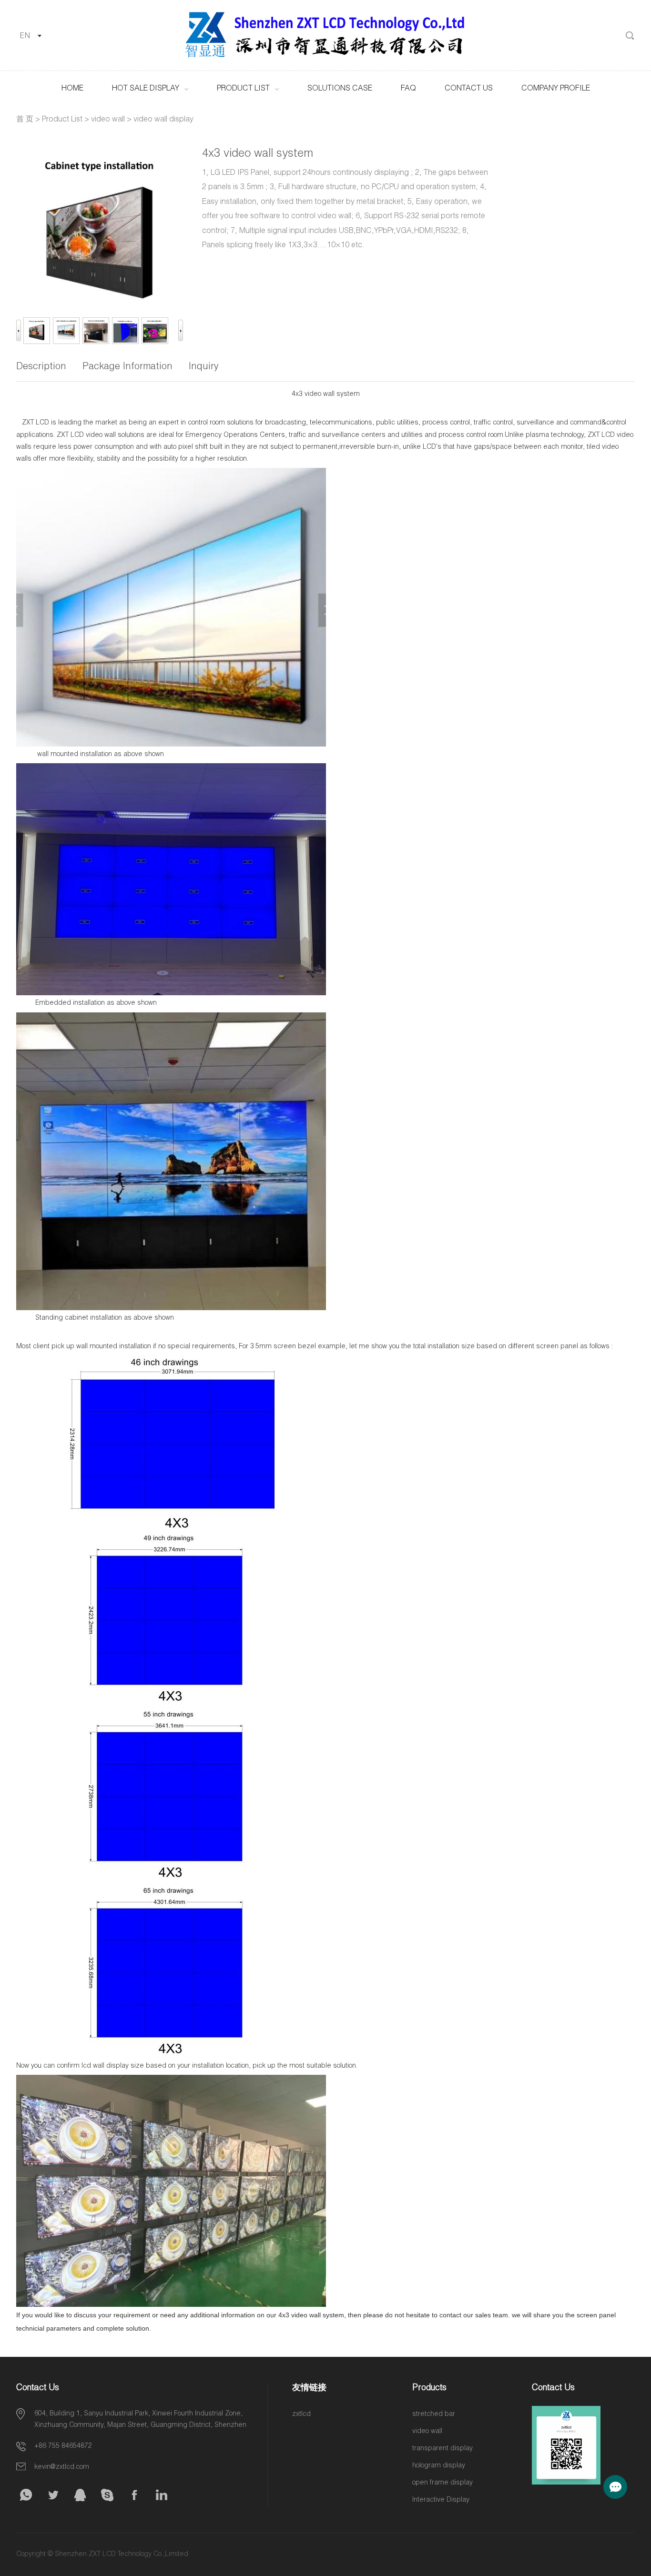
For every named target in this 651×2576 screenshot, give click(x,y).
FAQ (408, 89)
★ ★ ★
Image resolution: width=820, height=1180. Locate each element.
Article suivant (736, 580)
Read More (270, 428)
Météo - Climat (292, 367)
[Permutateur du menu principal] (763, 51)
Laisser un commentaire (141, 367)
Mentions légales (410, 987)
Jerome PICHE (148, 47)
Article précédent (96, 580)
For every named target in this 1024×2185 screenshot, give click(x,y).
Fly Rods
★ ★ ★
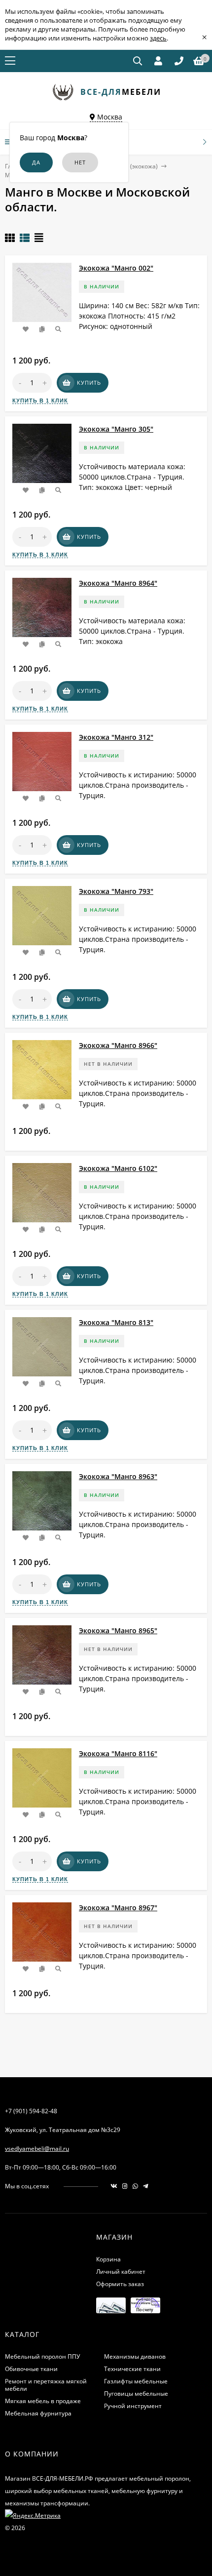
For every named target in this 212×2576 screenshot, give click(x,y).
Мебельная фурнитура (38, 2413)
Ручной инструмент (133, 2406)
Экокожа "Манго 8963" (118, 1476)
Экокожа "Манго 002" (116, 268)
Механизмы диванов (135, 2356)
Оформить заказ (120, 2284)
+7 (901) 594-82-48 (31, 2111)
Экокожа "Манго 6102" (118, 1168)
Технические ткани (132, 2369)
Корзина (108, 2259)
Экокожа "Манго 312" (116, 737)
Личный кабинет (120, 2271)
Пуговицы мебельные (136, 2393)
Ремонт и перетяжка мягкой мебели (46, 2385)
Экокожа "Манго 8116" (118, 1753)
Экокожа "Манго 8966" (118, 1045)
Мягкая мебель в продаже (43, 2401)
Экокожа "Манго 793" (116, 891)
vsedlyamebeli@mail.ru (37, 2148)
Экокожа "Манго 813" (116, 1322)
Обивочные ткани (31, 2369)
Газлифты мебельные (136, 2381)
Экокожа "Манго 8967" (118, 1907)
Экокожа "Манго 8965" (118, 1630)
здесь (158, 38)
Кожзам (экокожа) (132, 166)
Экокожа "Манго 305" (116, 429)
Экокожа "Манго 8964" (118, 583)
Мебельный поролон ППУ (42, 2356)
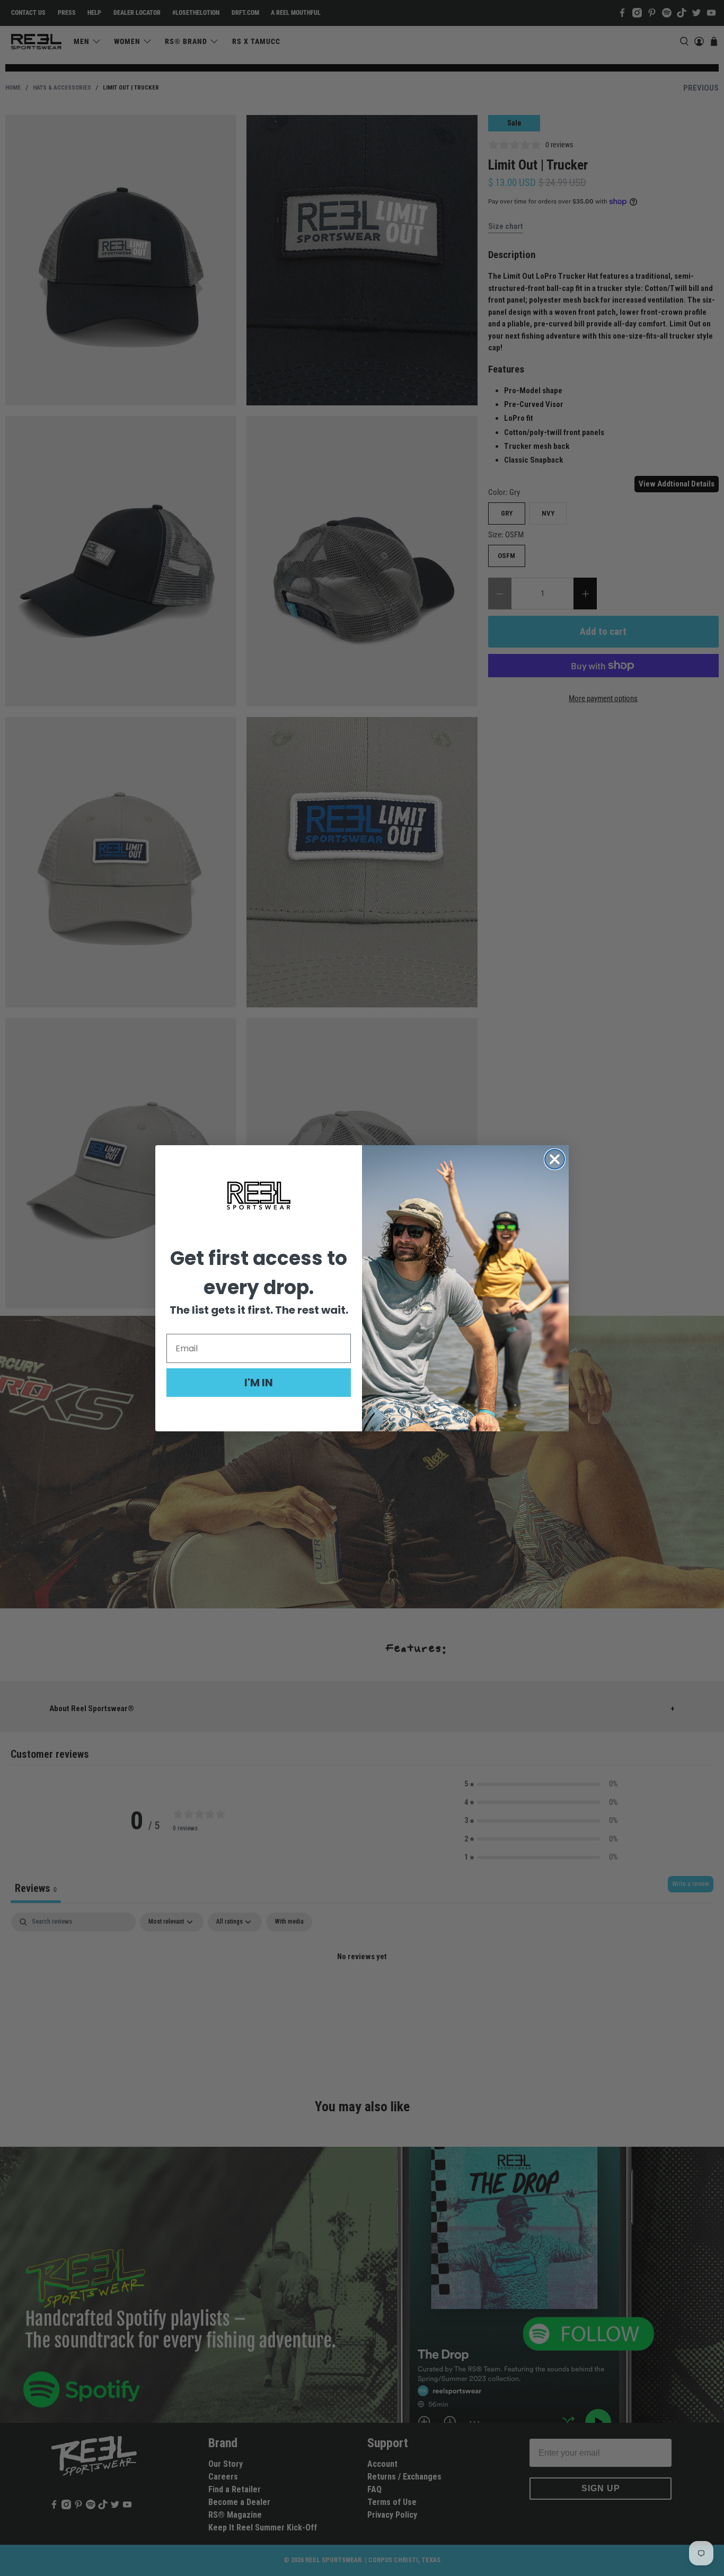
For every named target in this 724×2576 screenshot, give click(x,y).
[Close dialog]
★ ★ ★
▶ The task:
Please give an exact copy of the lines above, beginning with the line containing "Личный кабинет (120, 2271)" and running through the line containing "vsedlyamebeli@mail.ru (37, 2148)", and of no other lines.

▶ Problem solution:
Личный кабинет (120, 2271)
Пуговицы мебельные (136, 2393)
Ремонт и перетяжка мягкой мебели (46, 2385)
Экокожа "Манго 8116" (118, 1753)
Экокожа "Манго 8966" (118, 1045)
Мягкая мебель в продаже (43, 2401)
Экокожа "Манго 793" (116, 891)
vsedlyamebeli@mail.ru (37, 2148)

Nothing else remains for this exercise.